Some mediation platforms automatically update the eCPM values which are actually being paid out by each demand source, with this being done by connecting directly to the demand source’s reporting API. However, if a platform continues to call the highest paying demand source until all available ads from that source have been displayed, then this is sub-optimal.
The more advanced mediation platforms now go a step further, and have a machine learning component which weights network performance against the other demand sources in the waterfall. The reason for this is to help ensure the highest paying demand from each demand source is being shown first, meaning yields areas high as possible.
The above is utilized when trying to establish demand source prioritization of non-programmatic platforms. However, many mediation platforms now have access to exchanges and DSPs which compete for inventory in real-time, with the winning real-time bid being compared to the highest predicted paying demand source in the waterfall.
Above all, if a mediation platform does have its own demand within the ad waterfall, then you need to understand how this is handled. Does the mediation platform’s own demand always take the first impression? If this is the case, then the most valuable inventory is non-competitive, and this can have a significant impact on your earnings potential.
What control do you have?
If you are using, or considering integrating, a mediation platform which has an automated waterfall, then it’s important you have the ability to override this algorithm. This isn’t because you should try and beat the machine, but so you can still utilize eCPM floors which may be offered to you by your demand partners.
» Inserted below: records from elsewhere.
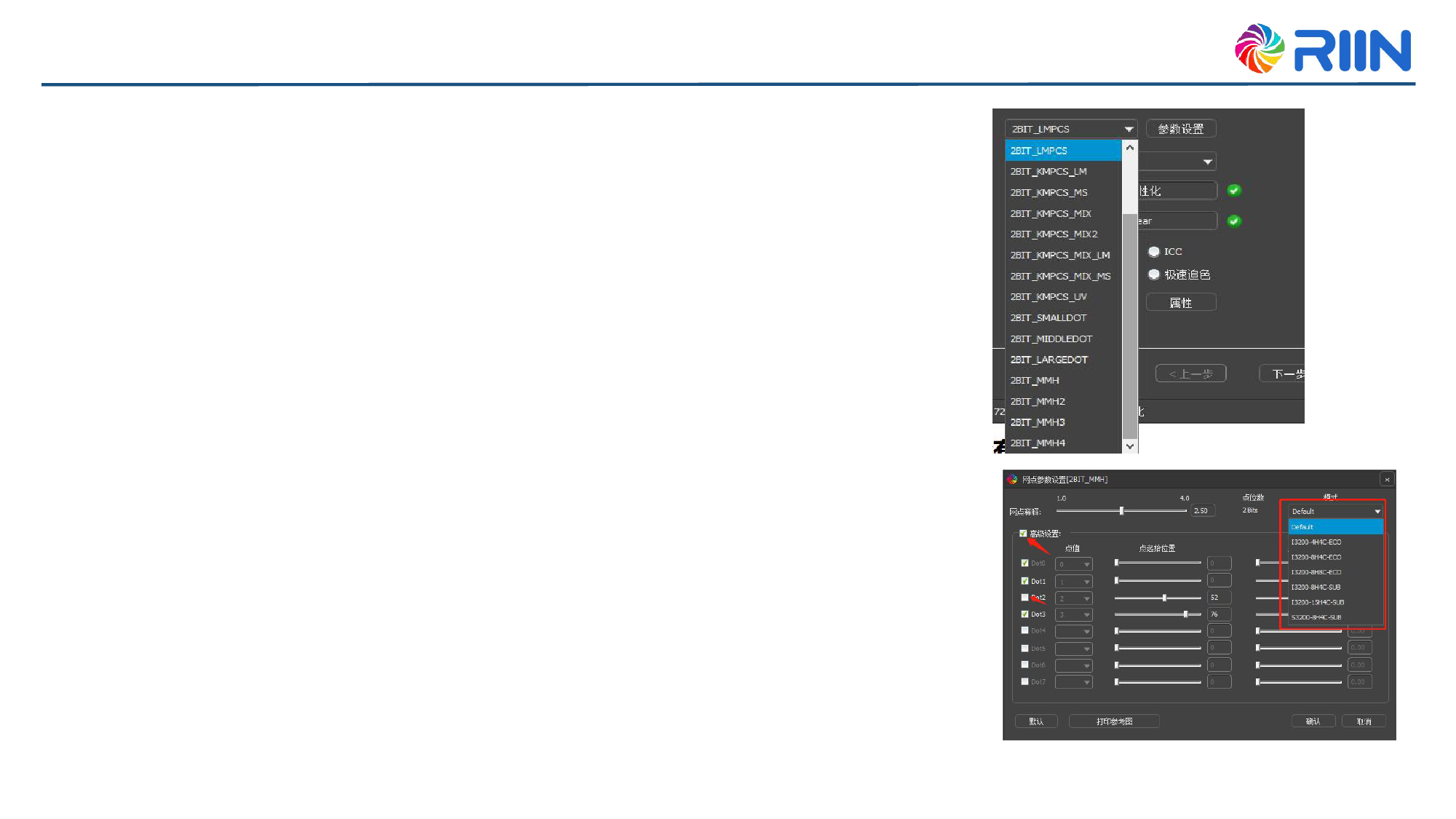Select the 极速追色 radio option
Viewport: 1456px width, 819px height.
tap(1153, 274)
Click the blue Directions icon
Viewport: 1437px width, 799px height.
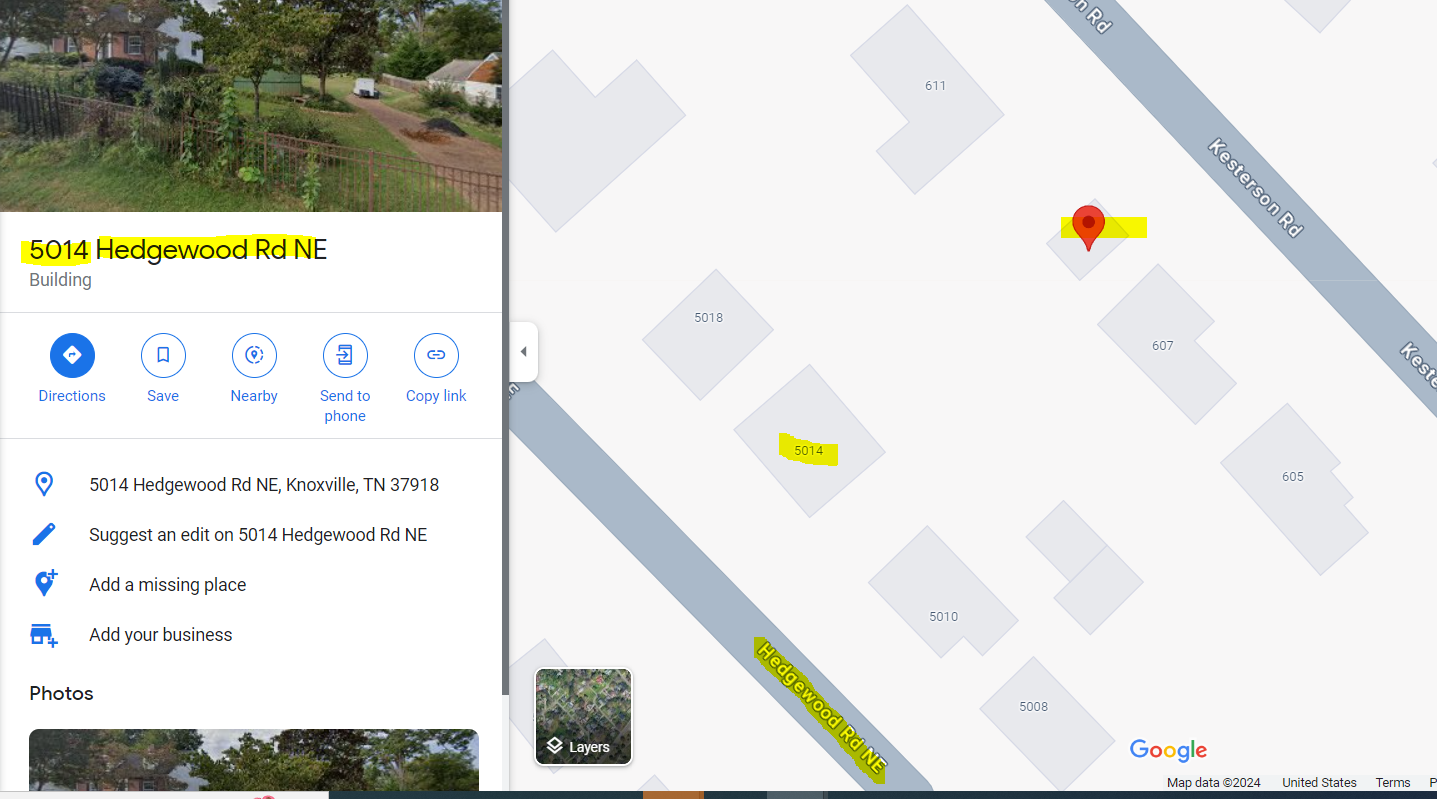click(72, 355)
However, as Christian Calderon, CRO at Ketchapp explains, eCPM floors need to be implemented with caution: “When being offered a guaranteed eCPM for the first impression, developers always think they are getting a good deal. But they are in fact giving a network exclusive access to their most valuable inventory, and are making that impression non-competitive. This can have a negative effect on revenue.”
When using eCPM floors, you should let the demand source know that with that floor, they’re likely to get a very high percentage of the first impression traffic, but I would advise against granting them exclusive access.
By taking control of ad mediation through partnering with a trusted and transparent platform, you are given the power and insight you need to stay in control of your ad strategy and will - ultimately - maximize your revenue.